_SOURCE RECORDS_
::::::::

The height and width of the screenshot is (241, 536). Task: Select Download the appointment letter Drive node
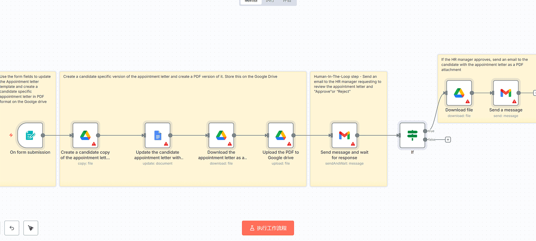click(x=221, y=135)
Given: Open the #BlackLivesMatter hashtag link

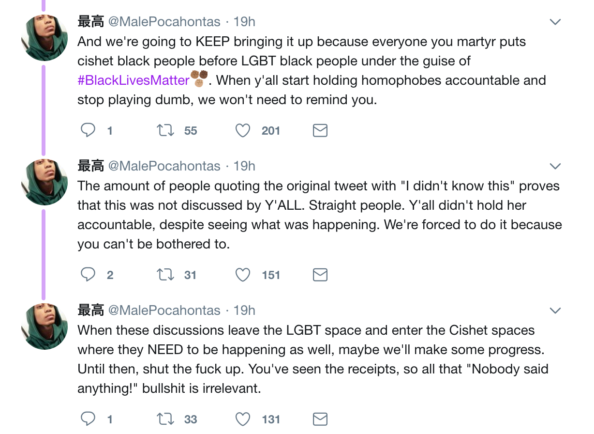Looking at the screenshot, I should tap(133, 80).
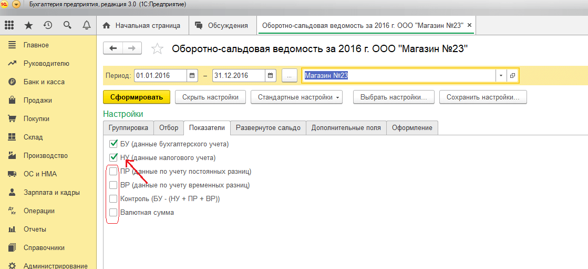
Task: Open the sections menu grid icon
Action: click(9, 25)
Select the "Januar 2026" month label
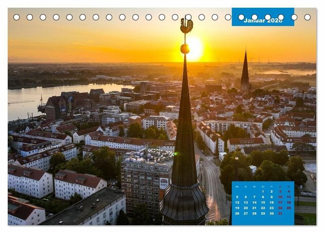The image size is (324, 233). pyautogui.click(x=263, y=20)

::::::::

_ASSIGNMENT_
Write the records out once more, exactly as they appear, with no pictures.

_EXERCISE SOLUTION_
The height and width of the screenshot is (241, 536). Task: Select Download the appointment letter Drive node
click(x=221, y=135)
Given: Open the #BlackLivesMatter hashtag link

Looking at the screenshot, I should tap(133, 80).
Task: Open the sections menu grid icon
Action: click(9, 25)
Select the "Januar 2026" month label
The image size is (324, 233). pyautogui.click(x=263, y=20)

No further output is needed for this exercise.